If you run the preprocessor and preserve the universal-character-name conversion all the characters you see will be in the basic source set, and non-identifiers will match the regex. Direct unicode source code is becoming far more portable. Regex engines that don't support unicode classifications are going to become less useful. 

On Thu, Jun 18, 2020 at 11:26 AM JF Bastien via Ext <ext@lists.isocpp.org> wrote:

On Thu, Jun 18, 2020 at 8:24 AM Corentin Jabot <corentinjabot@gmail.com> wrote:

On Thu, 18 Jun 2020 at 17:08, Matthew Woehlke <mwoehlke.floss@gmail.com> wrote:
On 18/06/2020 10.46, JF Bastien wrote:
> On Thu, Jun 18, 2020 at 7:44 AM Tom Honermann wrote:
>> On 6/18/20 10:33 AM, Matthew Woehlke via Ext wrote:
>>> Okay, maybe not, but then I suppose my point is that if we're going to fix
>>> it, I would like to *fix* it, not just make it less broken.
>> What particular form of "*fix*" do you have in mind?

I believe I already explained that. To repeat, make identifiers conform
to '[_[:alpha:]][_[:alnum:]]*'.

> I'd like to understand what is "broken" first :-)
> Escaping characters?
> Or something about tools which try to naively process C++ code? i.e. are we
> trying to make naive tools easier?

That depends on your definition of "easier". The goal isn't so much to
make it easier to write a tool correctly, but to make it so that
*existing* tools¹ are correct w.r.t. the standard.

Note that "tools" here includes humans. At least for me, the above
definition is muscle memory (and also very, very easy to type; usually
as '\w+', ignoring that this will catch stuff like '9to5' since such
false positives are rare).

Record extracts
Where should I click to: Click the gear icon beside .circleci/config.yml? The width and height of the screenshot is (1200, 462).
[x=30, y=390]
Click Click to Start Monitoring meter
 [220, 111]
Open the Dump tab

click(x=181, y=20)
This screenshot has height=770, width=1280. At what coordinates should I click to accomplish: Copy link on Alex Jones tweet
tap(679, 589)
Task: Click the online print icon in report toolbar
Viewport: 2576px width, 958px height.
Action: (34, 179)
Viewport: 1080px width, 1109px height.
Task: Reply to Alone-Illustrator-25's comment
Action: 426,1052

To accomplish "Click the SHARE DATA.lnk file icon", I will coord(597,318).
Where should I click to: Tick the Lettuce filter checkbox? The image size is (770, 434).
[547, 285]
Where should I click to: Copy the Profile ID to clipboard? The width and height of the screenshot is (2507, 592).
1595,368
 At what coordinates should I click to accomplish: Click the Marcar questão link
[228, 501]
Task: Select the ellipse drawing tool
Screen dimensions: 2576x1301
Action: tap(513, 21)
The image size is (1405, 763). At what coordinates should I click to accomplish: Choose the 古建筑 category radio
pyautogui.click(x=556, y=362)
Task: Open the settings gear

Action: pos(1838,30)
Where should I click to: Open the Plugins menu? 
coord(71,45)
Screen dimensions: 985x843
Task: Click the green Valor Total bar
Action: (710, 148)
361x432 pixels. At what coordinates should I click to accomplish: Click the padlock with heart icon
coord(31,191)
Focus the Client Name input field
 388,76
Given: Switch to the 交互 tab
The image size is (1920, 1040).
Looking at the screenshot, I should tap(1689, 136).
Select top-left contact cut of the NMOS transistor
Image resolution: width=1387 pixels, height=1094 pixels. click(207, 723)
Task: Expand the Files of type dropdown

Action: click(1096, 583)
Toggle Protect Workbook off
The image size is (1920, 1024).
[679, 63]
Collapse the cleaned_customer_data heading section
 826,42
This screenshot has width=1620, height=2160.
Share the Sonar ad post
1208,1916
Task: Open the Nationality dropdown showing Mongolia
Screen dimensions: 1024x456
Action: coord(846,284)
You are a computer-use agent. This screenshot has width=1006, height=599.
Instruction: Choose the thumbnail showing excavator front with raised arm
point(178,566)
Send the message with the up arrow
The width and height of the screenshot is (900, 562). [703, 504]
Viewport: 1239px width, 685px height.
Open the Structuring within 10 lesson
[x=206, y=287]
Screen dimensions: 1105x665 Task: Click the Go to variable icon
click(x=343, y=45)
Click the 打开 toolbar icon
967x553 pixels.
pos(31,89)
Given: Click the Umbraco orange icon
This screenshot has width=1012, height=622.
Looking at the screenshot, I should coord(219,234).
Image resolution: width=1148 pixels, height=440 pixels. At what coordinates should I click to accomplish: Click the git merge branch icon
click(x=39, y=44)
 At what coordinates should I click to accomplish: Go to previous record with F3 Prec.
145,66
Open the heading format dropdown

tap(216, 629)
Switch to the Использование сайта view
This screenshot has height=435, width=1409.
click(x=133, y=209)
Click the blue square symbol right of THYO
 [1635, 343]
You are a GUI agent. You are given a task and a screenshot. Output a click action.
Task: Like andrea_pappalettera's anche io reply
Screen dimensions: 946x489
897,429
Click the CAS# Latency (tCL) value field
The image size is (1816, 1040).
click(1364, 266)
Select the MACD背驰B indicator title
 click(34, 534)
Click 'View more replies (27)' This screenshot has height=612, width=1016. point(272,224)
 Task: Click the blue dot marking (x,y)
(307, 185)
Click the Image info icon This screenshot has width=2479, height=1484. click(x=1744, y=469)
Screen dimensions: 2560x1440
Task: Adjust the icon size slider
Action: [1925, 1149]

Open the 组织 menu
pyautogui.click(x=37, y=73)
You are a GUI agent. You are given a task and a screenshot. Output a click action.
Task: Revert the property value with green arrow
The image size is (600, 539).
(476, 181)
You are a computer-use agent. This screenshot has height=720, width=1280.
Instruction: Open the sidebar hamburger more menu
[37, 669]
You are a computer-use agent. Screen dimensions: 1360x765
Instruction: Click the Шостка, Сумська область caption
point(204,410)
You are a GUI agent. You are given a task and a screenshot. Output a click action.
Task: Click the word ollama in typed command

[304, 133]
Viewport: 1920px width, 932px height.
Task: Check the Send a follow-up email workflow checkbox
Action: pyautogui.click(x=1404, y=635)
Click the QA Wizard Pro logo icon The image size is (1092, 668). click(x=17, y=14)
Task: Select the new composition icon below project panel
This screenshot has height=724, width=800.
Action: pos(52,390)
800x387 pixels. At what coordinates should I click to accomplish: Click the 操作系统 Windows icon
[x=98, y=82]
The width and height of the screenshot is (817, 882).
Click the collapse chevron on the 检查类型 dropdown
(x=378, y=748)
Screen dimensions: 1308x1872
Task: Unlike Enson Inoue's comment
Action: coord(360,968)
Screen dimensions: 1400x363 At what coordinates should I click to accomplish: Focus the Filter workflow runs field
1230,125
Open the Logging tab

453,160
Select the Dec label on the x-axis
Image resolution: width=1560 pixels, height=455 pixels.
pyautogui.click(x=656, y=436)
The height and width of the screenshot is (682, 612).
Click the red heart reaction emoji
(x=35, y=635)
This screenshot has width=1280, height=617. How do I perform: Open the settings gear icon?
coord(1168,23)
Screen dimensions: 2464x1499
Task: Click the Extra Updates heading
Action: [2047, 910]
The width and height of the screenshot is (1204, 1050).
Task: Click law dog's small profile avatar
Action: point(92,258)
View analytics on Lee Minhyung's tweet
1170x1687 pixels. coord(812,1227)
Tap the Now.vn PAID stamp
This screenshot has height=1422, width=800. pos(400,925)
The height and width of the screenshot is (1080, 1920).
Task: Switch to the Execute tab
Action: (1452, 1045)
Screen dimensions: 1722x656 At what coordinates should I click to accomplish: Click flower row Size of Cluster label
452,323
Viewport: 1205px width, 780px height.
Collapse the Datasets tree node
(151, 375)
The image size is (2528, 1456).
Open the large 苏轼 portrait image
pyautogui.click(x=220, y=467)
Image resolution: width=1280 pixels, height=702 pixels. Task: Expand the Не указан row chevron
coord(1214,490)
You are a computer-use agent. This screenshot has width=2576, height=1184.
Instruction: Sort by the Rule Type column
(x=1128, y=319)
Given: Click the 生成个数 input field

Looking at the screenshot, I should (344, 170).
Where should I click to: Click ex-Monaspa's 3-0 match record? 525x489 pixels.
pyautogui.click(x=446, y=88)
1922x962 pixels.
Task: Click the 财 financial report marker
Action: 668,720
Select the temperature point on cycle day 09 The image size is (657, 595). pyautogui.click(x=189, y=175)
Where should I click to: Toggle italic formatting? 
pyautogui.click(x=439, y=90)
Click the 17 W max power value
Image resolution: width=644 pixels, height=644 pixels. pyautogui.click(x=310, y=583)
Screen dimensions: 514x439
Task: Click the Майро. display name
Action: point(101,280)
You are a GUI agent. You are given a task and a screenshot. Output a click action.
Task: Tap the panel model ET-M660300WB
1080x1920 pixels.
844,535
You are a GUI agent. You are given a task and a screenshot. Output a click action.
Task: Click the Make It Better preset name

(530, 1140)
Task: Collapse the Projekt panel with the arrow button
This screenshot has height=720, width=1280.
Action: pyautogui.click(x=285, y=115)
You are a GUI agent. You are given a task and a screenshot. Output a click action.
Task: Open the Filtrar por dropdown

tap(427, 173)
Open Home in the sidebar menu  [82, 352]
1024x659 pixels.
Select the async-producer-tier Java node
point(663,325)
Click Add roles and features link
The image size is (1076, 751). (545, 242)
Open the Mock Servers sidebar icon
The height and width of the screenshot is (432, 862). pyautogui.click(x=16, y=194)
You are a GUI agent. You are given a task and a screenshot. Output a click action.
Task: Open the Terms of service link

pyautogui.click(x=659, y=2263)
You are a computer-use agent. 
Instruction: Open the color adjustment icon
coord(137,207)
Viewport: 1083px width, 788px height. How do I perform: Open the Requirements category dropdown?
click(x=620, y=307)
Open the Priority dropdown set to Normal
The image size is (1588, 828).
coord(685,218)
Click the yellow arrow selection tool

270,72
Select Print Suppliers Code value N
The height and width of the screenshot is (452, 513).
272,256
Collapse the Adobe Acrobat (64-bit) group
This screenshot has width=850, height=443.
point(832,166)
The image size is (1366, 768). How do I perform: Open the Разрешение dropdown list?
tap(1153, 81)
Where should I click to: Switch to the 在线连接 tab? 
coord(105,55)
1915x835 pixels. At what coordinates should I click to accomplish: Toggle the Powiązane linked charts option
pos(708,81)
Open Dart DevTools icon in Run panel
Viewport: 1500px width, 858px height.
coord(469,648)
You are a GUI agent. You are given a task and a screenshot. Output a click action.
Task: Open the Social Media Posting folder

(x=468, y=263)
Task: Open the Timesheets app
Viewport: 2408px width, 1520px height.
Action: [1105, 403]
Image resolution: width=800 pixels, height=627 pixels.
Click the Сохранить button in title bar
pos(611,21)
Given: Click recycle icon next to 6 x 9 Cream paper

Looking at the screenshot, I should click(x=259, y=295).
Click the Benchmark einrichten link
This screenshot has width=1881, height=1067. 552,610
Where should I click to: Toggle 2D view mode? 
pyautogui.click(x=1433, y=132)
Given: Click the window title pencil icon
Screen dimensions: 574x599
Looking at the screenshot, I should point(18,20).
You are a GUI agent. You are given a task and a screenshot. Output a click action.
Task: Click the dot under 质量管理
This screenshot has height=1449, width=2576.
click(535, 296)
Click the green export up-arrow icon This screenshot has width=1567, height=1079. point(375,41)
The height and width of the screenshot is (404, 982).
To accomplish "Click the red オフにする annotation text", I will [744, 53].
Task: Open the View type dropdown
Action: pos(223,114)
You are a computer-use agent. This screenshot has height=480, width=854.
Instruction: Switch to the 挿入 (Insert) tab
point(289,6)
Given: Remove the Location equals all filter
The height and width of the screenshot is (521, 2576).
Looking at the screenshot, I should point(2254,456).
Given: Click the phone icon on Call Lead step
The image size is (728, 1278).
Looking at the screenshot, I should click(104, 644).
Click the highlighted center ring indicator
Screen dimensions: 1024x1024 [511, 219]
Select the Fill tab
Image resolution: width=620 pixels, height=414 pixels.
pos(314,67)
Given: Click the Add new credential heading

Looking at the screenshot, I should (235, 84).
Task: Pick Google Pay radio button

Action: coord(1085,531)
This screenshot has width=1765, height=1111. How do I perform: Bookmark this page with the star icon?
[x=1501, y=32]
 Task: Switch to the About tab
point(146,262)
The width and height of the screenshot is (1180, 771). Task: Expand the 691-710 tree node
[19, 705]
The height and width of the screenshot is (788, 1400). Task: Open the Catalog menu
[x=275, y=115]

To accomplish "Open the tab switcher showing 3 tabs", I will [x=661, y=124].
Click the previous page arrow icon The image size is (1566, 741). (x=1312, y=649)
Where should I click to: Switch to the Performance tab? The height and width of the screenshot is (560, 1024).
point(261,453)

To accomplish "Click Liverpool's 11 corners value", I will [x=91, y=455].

Written task A
List every person named in the attribution lines of the email thread about C++ identifiers, counting each person once.
Written task B
In the email thread about C++ identifiers, what example string would the pattern '\w+' wrongly catch?
Written task C
Pick up the email thread about C++ identifiers after its last sentence and carry it on for one more paragraph.

Task result A
JF Bastien, Corentin Jabot, Matthew Woehlke, Tom Honermann

Task result B
'9to5'

Task result C
The alternative is to convince every text editor, text tool² and text
processing library in existence that '\w' is '\p{XID_Continue}' and not
'[_[:alnum:]]' as it is currently defined (by, AFAIK, *everyone*).

I would challenge anyone to show me an existing tool³ which uses the
proposed definition of identifiers. I can name a good half dozen, just
off the top of my head, that use *my* proposed definition.

I'm puzzled by your use case. How often do you use a regex to find identifiers?
And which tools do that?

FWIW, you have to run the preprocessor before running the regex.

(¹ I'll assume use of a Unicode-correct definition of '[[:alnum:]]'. For
tools that get that wrong, I'm happy to label the tool "broken".)

(² *cough*grep*cough*)

(³ Given the paper, it would seem like even compilers probably don't use
the proposal, but anyway, name some non-compiler tools...)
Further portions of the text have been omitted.